# Whats Granada like in the winter?



## fredandjane (Mar 31, 2014)

New to all this, so be gentle! We're thinking of moving to Granada in a few years when we retire. We've had holidays in the general area, but never in the winter. Can anyone tell us what its like then? And is there any area's youd suggest to live in.

Thx.


----------



## Alf Tupper (Jun 23, 2018)

COLD! we went in February a few years ago and all the fountains were frozen,


----------



## Barriej (Jul 23, 2012)

fredandjane said:


> New to all this, so be gentle! We're thinking of moving to Granada in a few years when we retire. We've had holidays in the general area, but never in the winter. Can anyone tell us what its like then? And is there any area's youd suggest to live in.
> 
> Thx.


Would suggest you holiday during the winter time just to see what the weather can be like.
Except for one year when we were here in June, all of our other trips have been October, November, Jan, Feb and march. We are in the mountains inland of Albir (Alicante area) at about 300m above sea level.
Coming from the Uk to live last year and January this year didn't feel too cold, but with no heating in the flat, double glazing that is in name only, it was cold. Temperatures at night were 5c, and with concrete floors and walls the heat gets sucked out.
Today was 19c and clear skies. Its now 10c with clear skies and the wife ran the hot air con earlier because she was chilly.
You get a fair amount of dampness as well 

Cant say about Granada, but you might want to see what level of insulation you can fit.


----------



## lard_ascending (Sep 16, 2020)

I remember visiting Granada city in January 1999. I was staying in a hostal and the room was so cold that I slept with all my clothes on, plus bedding, plus wall heater. 

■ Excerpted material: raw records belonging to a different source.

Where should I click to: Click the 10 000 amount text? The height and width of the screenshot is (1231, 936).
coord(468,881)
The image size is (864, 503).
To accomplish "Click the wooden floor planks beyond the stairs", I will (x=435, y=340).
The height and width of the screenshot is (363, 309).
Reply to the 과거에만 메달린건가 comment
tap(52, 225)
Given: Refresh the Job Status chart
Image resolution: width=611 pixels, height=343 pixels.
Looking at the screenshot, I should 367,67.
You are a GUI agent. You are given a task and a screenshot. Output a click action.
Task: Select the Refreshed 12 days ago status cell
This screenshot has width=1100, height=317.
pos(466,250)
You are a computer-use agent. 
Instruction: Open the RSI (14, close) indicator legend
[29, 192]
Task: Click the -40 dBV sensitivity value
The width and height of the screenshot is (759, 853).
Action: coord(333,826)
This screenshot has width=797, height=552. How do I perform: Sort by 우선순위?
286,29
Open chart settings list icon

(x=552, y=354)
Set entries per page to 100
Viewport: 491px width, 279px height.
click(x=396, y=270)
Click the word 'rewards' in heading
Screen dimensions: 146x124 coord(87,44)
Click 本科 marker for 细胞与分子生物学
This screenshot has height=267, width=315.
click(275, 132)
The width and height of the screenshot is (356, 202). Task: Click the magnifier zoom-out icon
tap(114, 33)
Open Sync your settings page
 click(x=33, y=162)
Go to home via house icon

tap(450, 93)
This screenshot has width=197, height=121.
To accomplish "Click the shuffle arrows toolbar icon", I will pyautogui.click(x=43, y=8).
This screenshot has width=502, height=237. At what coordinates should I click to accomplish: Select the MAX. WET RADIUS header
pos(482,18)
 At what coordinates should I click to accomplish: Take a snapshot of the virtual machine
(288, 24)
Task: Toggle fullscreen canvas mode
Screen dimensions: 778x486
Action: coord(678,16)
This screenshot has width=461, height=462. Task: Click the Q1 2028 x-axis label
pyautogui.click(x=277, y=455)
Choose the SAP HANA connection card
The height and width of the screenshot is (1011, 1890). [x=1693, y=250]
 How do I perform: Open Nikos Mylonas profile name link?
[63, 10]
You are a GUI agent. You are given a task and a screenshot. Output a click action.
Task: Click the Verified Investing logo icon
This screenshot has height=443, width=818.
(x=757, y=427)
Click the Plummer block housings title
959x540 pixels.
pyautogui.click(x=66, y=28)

I'd lived in Eastern Europe but the cold in Granada was something special. You need a place with good heating.


----------



## Alcalaina (Aug 6, 2010)

You don't say whether you're talking about the province or the city. Granada is a large province with many microclimates from the Costa Tropical up to the Sierra Nevada, so you have plenty of choice. The higher you are above sea level, the colder it gets. The city itself can be very polluted as it's in a "bowl" surrounded by mountains (I was there in February 2 years ago and the air quality was awful) but the south-facing slopes of the Alpujarras or Valle de Lecrin were a delight.


----------



## fredandjane (Mar 31, 2014)

Sorry for not replying sooner! I lost the forum! 

I mean the city, or very close to it. Is their good public transport?


----------



## Alcalaina (Aug 6, 2010)

fredandjane said:


> Sorry for not replying sooner! I lost the forum!
> 
> I mean the city, or very close to it. Is their good public transport?


Yes, buses go everywhere and the city is now connected to Spain’s high speed rail network.


----------



## tardigrade (May 23, 2021)

I do not really know about below Alicant but thru_out this region in the winter it seems the apartments are colder inside than the temperature exterior unless heating is run thru-out the day.

Also, humidity can be high in areas near the sea. It will look like it has rained when the dew point is reached. Benidorm is good for this.


----------